Task list »
**A)** Revise the part of the Cgroups passage that opens with the words "But this isolation" and closes with "exceeded its limit.", writing it out again with "OOM Killer" replaced by "out-of-memory killer".
**B)** Answer these questions from the Cgroups passage:
(i) In what year did the story of Cgroups begin?
(ii) In which kernel version did Cgroups enter the mainline kernel?
(iii) What is the name of the Virtual File System type that Cgroups implemented?

Passage shown »
◆ ◆ ◆
Namespaces solve one problem: out of sight, out of mind. In the previous section, we used various Namespaces to lock processes into logical "isolated compartments." They can't see the host's processes, they can't see anyone else's network stack, and they even believe they are PID 1.

But this isolation has a fatal flaw: physical resources are shared. If a process inside a container goes rogue and starts hogging the CPU or devouring memory, the host will still freeze, and the OOM Killer will still come out "hunting"—it doesn't care whether you're in a container or not; it only checks if memory has exceeded its limit.

This is why we need Cgroups (Control Groups).

If Namespaces are the walls of a compartment, then Cgroups are the electricity meters and current limiters on those walls. They not only let you see who is using power, but also let you pull the plug directly when someone exceeds their quota.

In this section, we will tear down the most complex yet most powerful resource management framework in the Linux kernel. Don't expect it to be as elegant as Namespaces, because "limiting resources" is inherently a grueling task full of compromises and nitty-gritty rules.


5.1 Cgroups: Origins and Design Philosophy

The story of Cgroups began in 2006, initiated by Google engineers Paul Menage and Rohit Seth. Initially, its name was very straightforward: Process Containers. Later, because the term "container" was being used too loosely, it was renamed Control Groups to avoid confusion.

Since entering the mainline kernel in version 2.6.24, it has become the cornerstone of modern Linux infrastructure. Whether it's systemd, which replaced SysV init, the Linux Containers (LXC) we mentioned earlier, Google's internal lmctfy, or even libvirt—they are all dancing on the back of this Cgroups elephant.

5.1.1 Everything is a File

The design of Cgroups follows a very distinct Unix philosophy: since I already know how to operate a filesystem, why do I need new system calls?

Unlike Namespaces, which introduced a bunch of clone() flags, Cgroups did not introduce any new system calls. It implemented a brand-new Virtual File System (VFS) type, simply named cgroup.

This means that all your control over Cgroups—creating groups, limiting resources, and collecting usage statistics—is done entirely through filesystem operations like mkdir, echo (writing files), and cat (reading files).
◆ ◆ ◆
Supplied data »
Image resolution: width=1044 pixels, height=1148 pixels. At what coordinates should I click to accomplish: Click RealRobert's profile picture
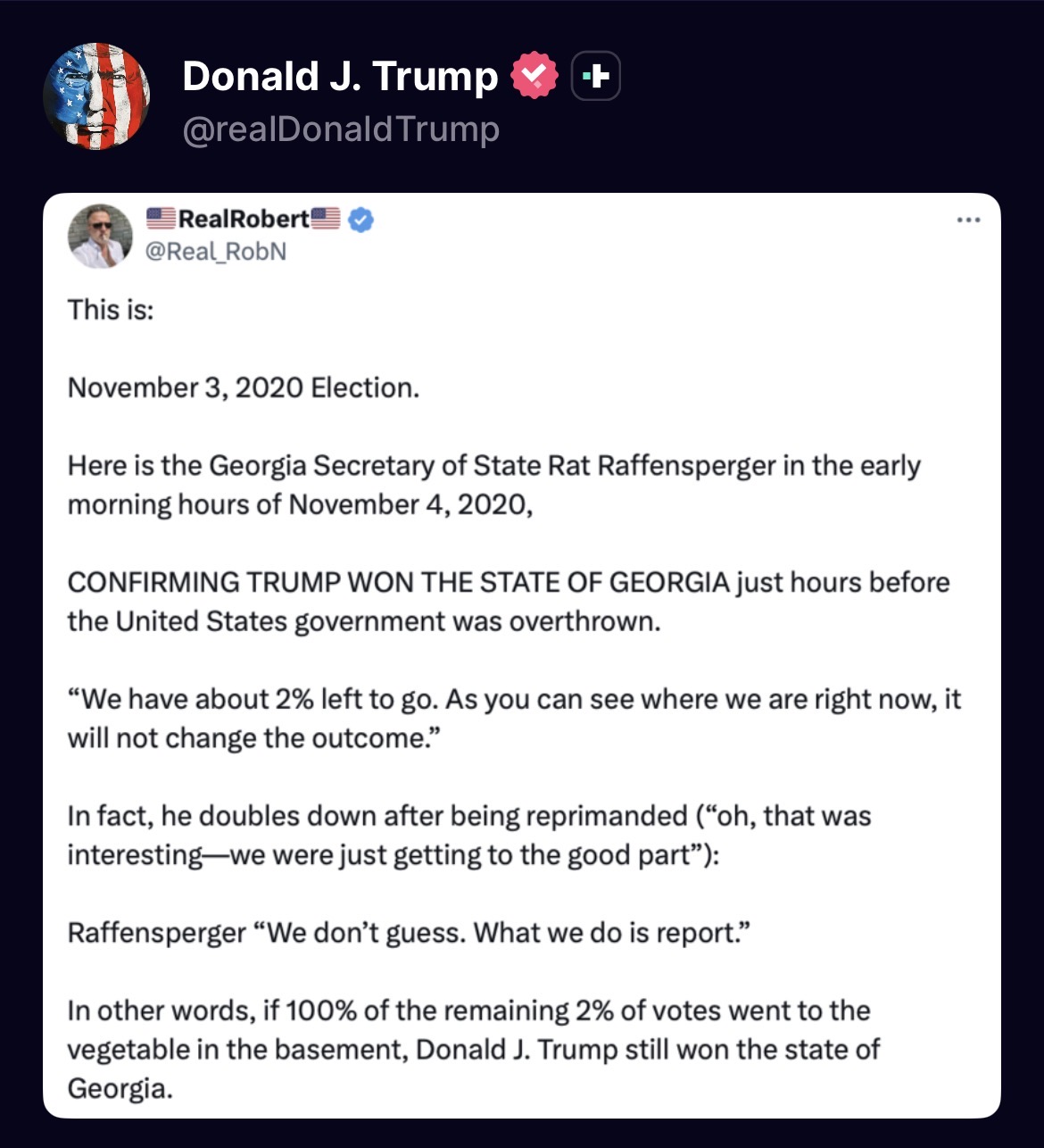(x=101, y=237)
◆ ◆ ◆
Results »
**A)**
But this isolation has a fatal flaw: physical resources are shared. If a process inside a container goes rogue and starts hogging the CPU or devouring memory, the host will still freeze, and the out-of-memory killer will still come out "hunting"—it doesn't care whether you're in a container or not; it only checks if memory has exceeded its limit.

**B)**
(i) 2006
(ii) 2.6.24
(iii) cgroup